Amo el frío chilango. Me fascina ver a la gente envuelta hasta las orejas en el Metro a pesar de que en el vagón estamos a 40 grados centígrados. Me encantan las chamarras de cobertores San Marcos; de hecho: ¡qué hermoso que cobertores San Marcos y sus tigres y sus rosas y sus virgencitas sean referencia de frío en esta ciudad! Pero, sobre todo, me encanta que al primer frente frío de la temporada todos corremos a buscar una sopita.

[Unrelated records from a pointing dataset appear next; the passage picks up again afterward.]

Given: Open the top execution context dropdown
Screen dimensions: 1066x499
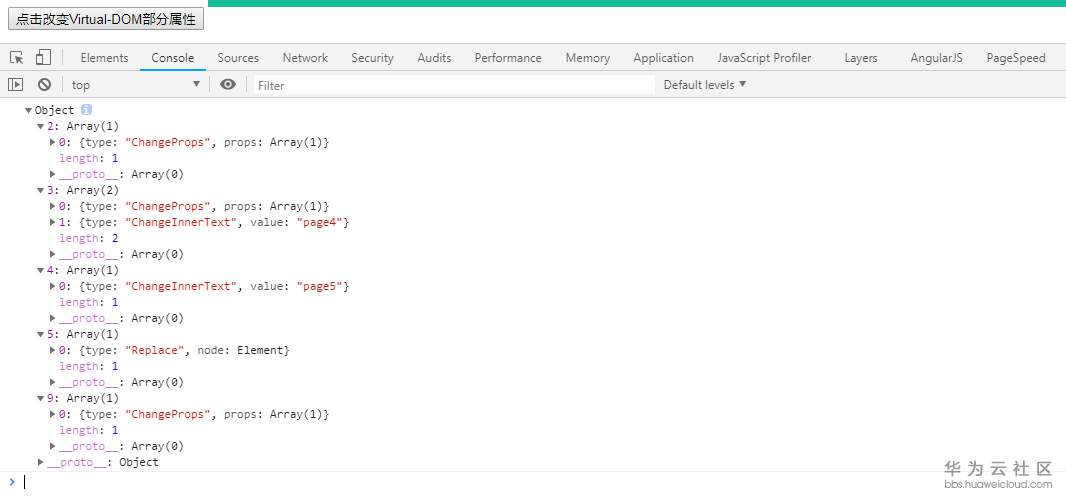Looking at the screenshot, I should coord(135,85).
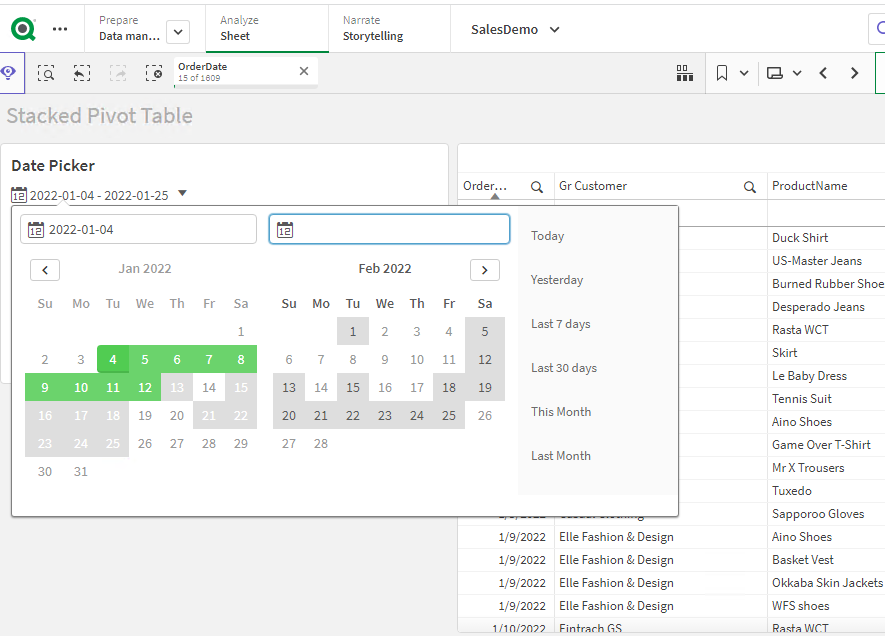Viewport: 885px width, 636px height.
Task: Click the empty end date field
Action: 389,230
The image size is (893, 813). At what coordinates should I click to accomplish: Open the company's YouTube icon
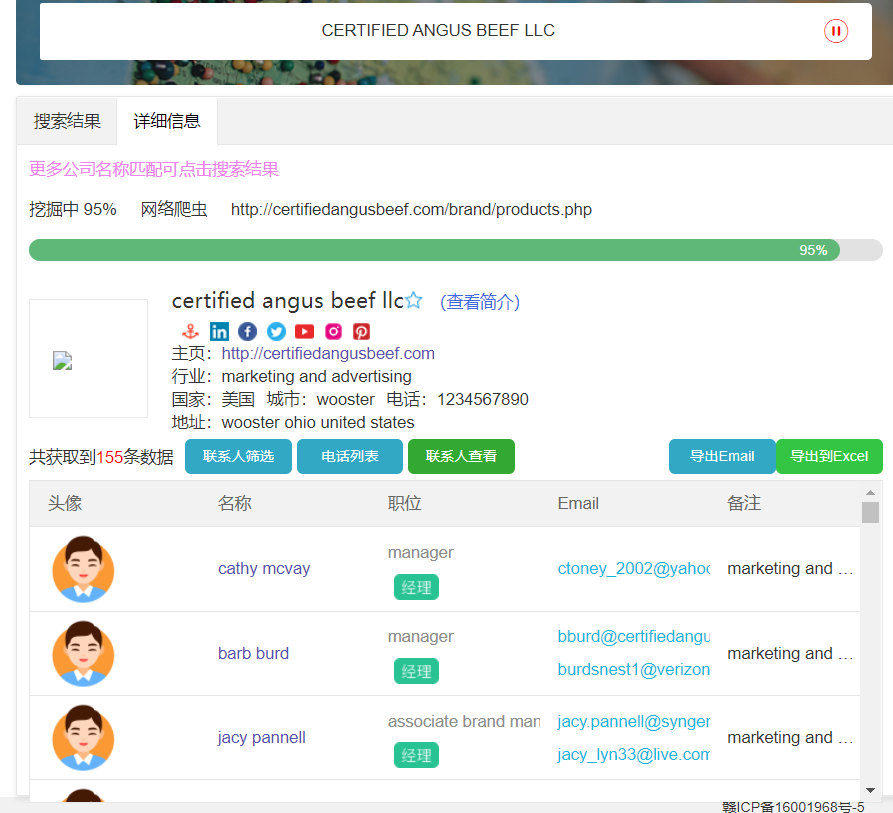(x=304, y=332)
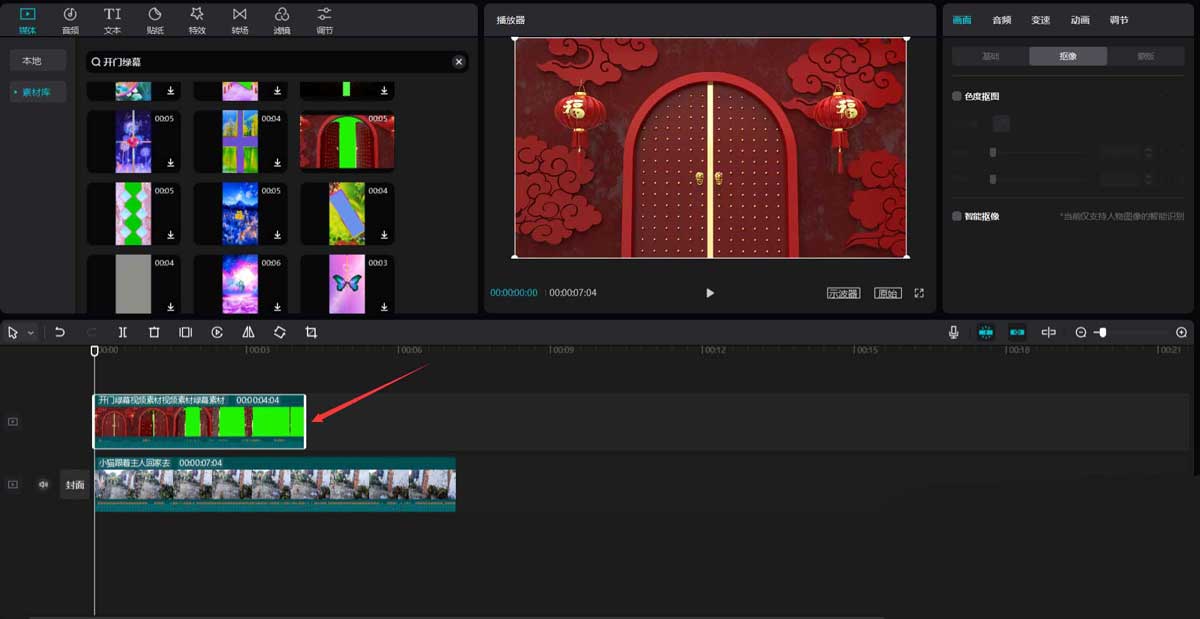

Con “sopita” me refiero a pozole, birria, pancita, consomé de barbacoa para sorber entre taco y taco… Y aunque nunca le voy a decir que no a un humeante y espeso pozole verde con un montón de aguacate y chicharrón, siempre volteo hacia la cocina asiática en busca de una sopita reconfortante. Asia tiene los mejores sopones que curan crudas, gripes y desamores. El truco es el caldo. Como en la vida: el fondo es lo que importa.
Una de mis favoritas la tiene Sesame (Colima 183, Col. Roma Norte) y está entre Tailandia y Vietnam, hecha a base de la piedra fundacional de ambas cocinas: un caldo profundo de pollo, res y puerco con un montón de hierbas frescas. Lo que haya, al caldo.
A eso se le suman los elementos que la hacen la señora sopa que es. Están los suaves (fideos de arroz y leche de coco), los crujientes (nueces de la India y cebollín fresco), los proteicos (carne de pollo, aunque también puede llevar res y camarón) y los aromáticos (cilantro fresco y hierbabuena fresca sin fin). Tarán, ahí está la gloria de las sopas asiáticas.
La Kai, además, tiene curry amarillo (suficiente, no demasiado), un montonal de jengibre y lemongrass. Es el tipo de sopa que abarca todo, desde la lengua hasta el esternón, con su sabor medio rasposo pero a la vez dulzón. Una vez que das el primer sorbo lo mejor es no parar, seguir sin pensar ni hablar hasta ver el fondo del plato.